なぜ約束が守られないのですか? 共同親権の基礎知識 子どもに会えない親のための Q&A No.7
- 宗像 充

- 4月8日
- 読了時間: 3分
自分が離婚や子どもと会えなくなったことで遭遇する状況は、まともに社会が成り立っていたと思う人にとって、理不尽で驚くことだらけです。なぜなら、そこは日本社会の表街道とは違う裏社会だからです。
本コラムは「子どもに会いたい親のためのハンドブック」の続編です。「親どうしが別れても親子が親子であるために」書かれました。日本で一番子どもを奪われた親たちの話を聞き続けた著者が担当します。

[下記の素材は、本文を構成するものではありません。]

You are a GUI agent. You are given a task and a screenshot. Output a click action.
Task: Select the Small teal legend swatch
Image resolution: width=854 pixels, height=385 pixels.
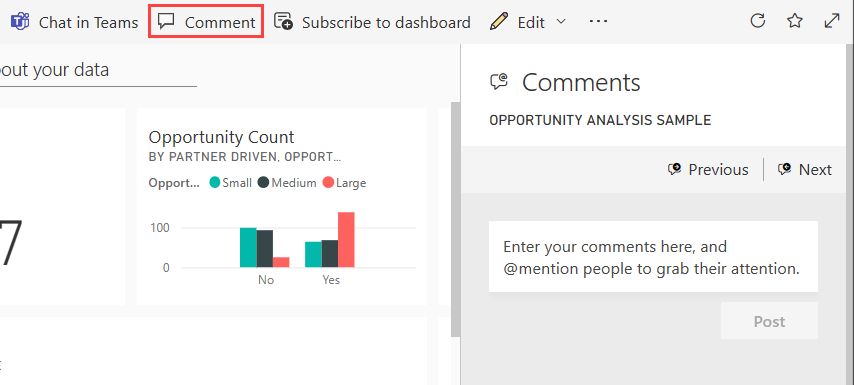click(215, 183)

第1部のテーマは「もしも子どもに会えなくなったら?」です。

戸主は国家の支店長
民法上の契約(約束)は債権、債務の関係になり、口約束も契約だというのは法学部の1年生で教えられることです。しかし、裁判所の職員は、取り決め違反に対して強制執行ができるにもかからず、「強制する法律がないんです」とウソをつき、面会交流(親子交流)をなるべく制限しようとします。なぜでしょうか。
これには、もともと家庭裁判所がよって立つ家族観を知っておく必要があります。
日本の家庭裁判所が重視するのは、親子関係などの内実ではなく、戸籍という登録簿の形式が満たされているかどうかです。戸籍は夫婦と未婚の子が記載されて、これが日本の家制度の基本単位となっています。
家制度は戸主を絶対的な権力者とする天皇制国家の下部機構です。戦前主権は天皇にあり、民衆は天皇の赤子とされ、その構成単位として家が設定され、戸主の権限が及ぶ範囲が戸籍に登録された家族です。したがって戸主は単に家庭内の偉い人、以上に、国家の下部機構の支店長のような役割を果たしてきました。同じ家で暮らしていても、女中さんやペットは家族ではありません。
家制度は戸籍の中に残った
戦後、家制度は廃止されたと言いますが、実際には戸主制度と三代戸籍が廃止されたのみで、家制度は戸籍の夫婦と未婚の子という登録形式に残りました。つまり戸籍は紙の上の家で、今も家制度です。